The Texas Supreme Court last week decided Key Operating & Equipment, Inc. v. Hegar, No. 13-0156, reversing the courts below and holding that Key Operating has the right to use a road crossing Hegar’s tract to produce from a well on adjacent lands.
The legal principle the Court applied is not surprising and did not substantially change existing precedent. But the unusual facts of the case illustrate how far the Court will go to protect the rights of mineral lessees when those rights conflict with interests of the surface owner.
The legal precedent the Court followed is this: when two tracts are combined to create a pooled unit, the operator of the unit has the right to use the surface of all of the land covered by the leases included in the unit to operate wells located anywhere on the unit, regardless of the location of the well.
The facts of the case are these: Hegar bought 85 acres of land in 2002, and built a house there in 2004. The 85 acres was originally part of a 191-acre tract, the Curbo/Rosenbaum tract. When the Hegars bought the land, 1/8th of the minerals under the Curbo/Rosenbaum tract were owned by the owners of Key Operating, who had leased the mineral interest to Key Operating. Key had a well on an adjacent tract, the Richardson #1, and had created a pooled unit including 10 acres of the Curbo/Rosenbaum tract and 30 acres of the Richardson tract. An existing road crossed the Hegar land and led to the Richardson #1. After the Hegars built their home, Key Operating drilled another well on the pooled unit, the Richardson #4, and traffic on the road increased substantially. The Hegars filed suit, arguing that Key had no right to “access or use the surface of the Hegar Tract in order to produce minerals from the Richardson Tract.” At trial, the Hegars produced expert testimony that the Richardson #4 Well was draining only 3 1/2 acres, and that the well’s drainage area did not reach the Hegars’ property and was not draining the Hegars’ property. The trial court held that Key did not have the right to use the road across the Hegars’ property to produce from a well that was not actually draining their property. The court of appeals affirmed. 403 S.W.3d 318 (Tex.App.–Houston [1st Dist] 2013).

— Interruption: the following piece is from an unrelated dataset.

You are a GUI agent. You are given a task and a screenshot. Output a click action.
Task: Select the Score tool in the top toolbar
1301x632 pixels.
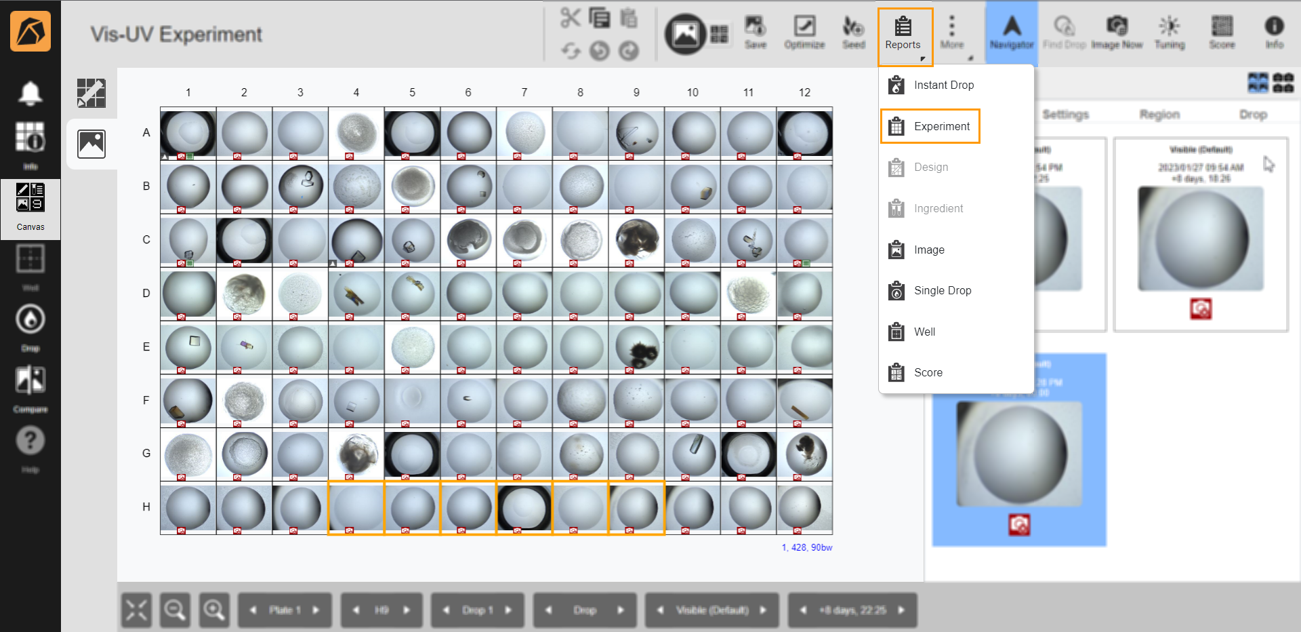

The facts recited in the opinion reveal that Key appears to have created the pooled unit primarily if not solely to preserve its right to use the existing road to get to the Richardson #1 well. Key’s owners apparently bought 1/8th of the minerals under the Curbo/Rosenbaum tract so that they could lease the interest to their own company and create the pooled unit. The opinion does not say for sure, but Key apparently pooled its lease of the 1/8th mineral interest in 10 acres from the Curbo/Rosenbaum tract even though it had no lease on the other 7/8ths of the minerals in that 10 acres. Because the new well, the Richardson #4, was not draining the Curbo/Rosenbaum tract, there was apparently no geological reason to create the pooled unit.
Even so, the Supreme Court held that, once the pooled unit was formed, Key had the right to use the Curbo/Rosenbaum tract to produce from wells on the pooled unit. The court held that
once pooling occurred, the pooled parts of the Richardson and Hegar Tracts no longer maintained separate identities insofar as where production from the pooled interests was located. So the legal consequence of production from the pooled part of the Richardson Tract is that it is also production from the pooled part of the Hegar Tract, and the Hegars do not contend that Key did not have the right to use the road to produce minerals from their acreage. Because production from the pooled part of the Richardson Tract was legally also production from the pooled part of the Hegar tract, Key had the right to use the road to access the pooled part of the Richardson tract.
So the Hegars will have to put up with the road and the traffic. They are bound by the legal fiction, found to be untrue as a matter of fact, that production from the pooled part of the Richardson tract was “legally” production from the their tract, thus giving Key the right to use its road.
A footnote in the Supreme Court’s opinion raises an interesting question: “The Hegars do not argue that the Richardson lease does not grant the right to pool or that the pooling was in bad faith.” Clearly, the mineral owners under the Richardson tract could complain that the pooling of their lease with 10 acres of the Curbo/Rosenbaum tract was in bad faith because the Richardson #4 was not in fact draining the Curbo/Rosenbaum tract. But would the Hegars, who apparently had no mineral interest in their tract and no right to share in production from the unit, have standing to argue that the pooled unit was created in bad faith? The court does not say, but the footnote implies as much.